Being the world’s second-oldest man might be enough of a claim to fame for some, but not for the protagonist of this delightfully black comedy.

Nutag - Homeland, Alisi Telenät, Canada, 2016
in Short Cuts 1: 9/8 8:15PM, 9/9 9:15AM, 9/17 1PM

During World War II, the Kalmyk people of the Soviet Union were forcibly relocated to Siberia, and nearly half of them died before the return home some 14 years later. This magnificently hand-painted visual poem is a heart-wrenching lament expressing loss and longing.

Summer Camp Island, Julia Pott, USA, 2016
in Short Cuts 7: 9/12 6;45PM, 9/13 12:15PM, 9/17 6:30PM

Glitter glue, singing marshmallows, and dance contests figure prominently in Pott’s gloriously askew take on adolescence at its most awkward.

Four Faces Of The Moon, Amanda Strong, Canada, 2016
in Short Cuts 11: 9/14 9:15PM, 9/15 11:15AM, 6/18 9:45PM

This intricate stop-motion animation interlaces Canada’s colonial past with writer-director Amanda Strong’s personal family history — and illuminates Cree, Métis, and Anishinaabe reclamation of culture, language, and Nationhood.

Sing, Garth Jennings, USA/France, 2016Ann Marie Fleming
Feature Film: 9/11 3:30PM, 9/12 11:30AM, 9/15 11:45AM, 9/17 6:45PM, 9/18 3:30PM

Buster is the dandy koala proprietor of a failing theatre.
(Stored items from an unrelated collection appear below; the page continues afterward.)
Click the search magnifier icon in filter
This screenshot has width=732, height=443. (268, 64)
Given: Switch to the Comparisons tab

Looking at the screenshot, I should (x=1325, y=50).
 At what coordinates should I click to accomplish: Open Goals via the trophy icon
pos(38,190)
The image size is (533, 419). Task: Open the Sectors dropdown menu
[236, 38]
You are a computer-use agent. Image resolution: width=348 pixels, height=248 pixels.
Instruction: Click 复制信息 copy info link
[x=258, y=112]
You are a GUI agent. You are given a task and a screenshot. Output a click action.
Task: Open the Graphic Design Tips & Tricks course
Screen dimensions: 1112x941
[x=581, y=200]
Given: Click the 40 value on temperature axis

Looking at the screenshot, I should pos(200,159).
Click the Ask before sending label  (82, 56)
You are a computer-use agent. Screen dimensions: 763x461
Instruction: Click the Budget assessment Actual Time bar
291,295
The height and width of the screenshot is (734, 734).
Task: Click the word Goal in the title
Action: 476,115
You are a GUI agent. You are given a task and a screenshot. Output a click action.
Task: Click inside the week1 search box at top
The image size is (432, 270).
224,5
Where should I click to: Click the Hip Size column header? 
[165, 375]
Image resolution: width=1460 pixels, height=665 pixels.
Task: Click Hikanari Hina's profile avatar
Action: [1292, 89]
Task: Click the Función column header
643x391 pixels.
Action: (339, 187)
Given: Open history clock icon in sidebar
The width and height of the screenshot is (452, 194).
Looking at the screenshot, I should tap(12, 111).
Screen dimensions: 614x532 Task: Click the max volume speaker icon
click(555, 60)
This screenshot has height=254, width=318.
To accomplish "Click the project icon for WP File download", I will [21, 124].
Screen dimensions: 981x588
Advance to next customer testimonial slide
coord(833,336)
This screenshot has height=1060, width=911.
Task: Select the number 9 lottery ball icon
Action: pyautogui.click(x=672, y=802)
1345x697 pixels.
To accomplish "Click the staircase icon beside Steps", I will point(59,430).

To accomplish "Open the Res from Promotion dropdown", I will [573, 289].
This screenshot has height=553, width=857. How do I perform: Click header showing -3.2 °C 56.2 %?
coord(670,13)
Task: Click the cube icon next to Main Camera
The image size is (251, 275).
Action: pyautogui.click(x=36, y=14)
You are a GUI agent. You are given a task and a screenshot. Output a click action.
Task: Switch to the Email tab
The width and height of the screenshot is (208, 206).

He comes up with a brilliant scheme to save his stage: put audience members on it. "Real talent from real life," Buster declares. "That's what audiences want, and I'm gonna give it to them!" Buster is determined to host the world's greatest singing competition, and, given the overwhelming response to his call for participants, the show might just lay claim to that title.

Among his lead contestants are an exhausted mother of 25 piglets, a timid adolescent elephant, a porcupine with punk cred but a lame boyfriend, a rodent con artist with Sinatra-esque chops, and a gangster gorilla eager to change careers. Each is as desperate to change their life as Buster is to rescue his business.

Written and directed by Garth Jennings (The Hitchhiker's Guide to the Galaxy), Sing is a putting-on-a-show movie that revels in the glory of our differences. Though the animals' talents and temperaments are as wide-ranging as their zoological heritage, they all enter Buster's competition on a level playing field. Each has a moment alone in the spotlight to realize their dreams — but together they make for an exhilarating chorus.

Window Horses, Ann Marie Fleming, Canada, 2016
Feature Film: 9/9 11;30AM, 9/11 2PM, 9/13 4:45PM

Rosie is a young Canadian poet of Chinese and Persian descent. She lives in Vancouver with her overprotective but loving Chinese grandparents and dreams of an artistic and glamorous life abroad. An invitation to a poetry festival in Shiraz, Iran, rocks her boat, and though she has never travelled on her own, she decides to embark on the trip that will change her life. In Iran, she meets fellow artists from around the world and locals who open her eyes to the nature of art. They become guides to Rosie's own personal narrative as they offer new perspectives on the story of a father she thought had abandoned her. Her time in Shiraz will be a transformative one during which she will learn to ground herself by connecting with her own roots, both far and near.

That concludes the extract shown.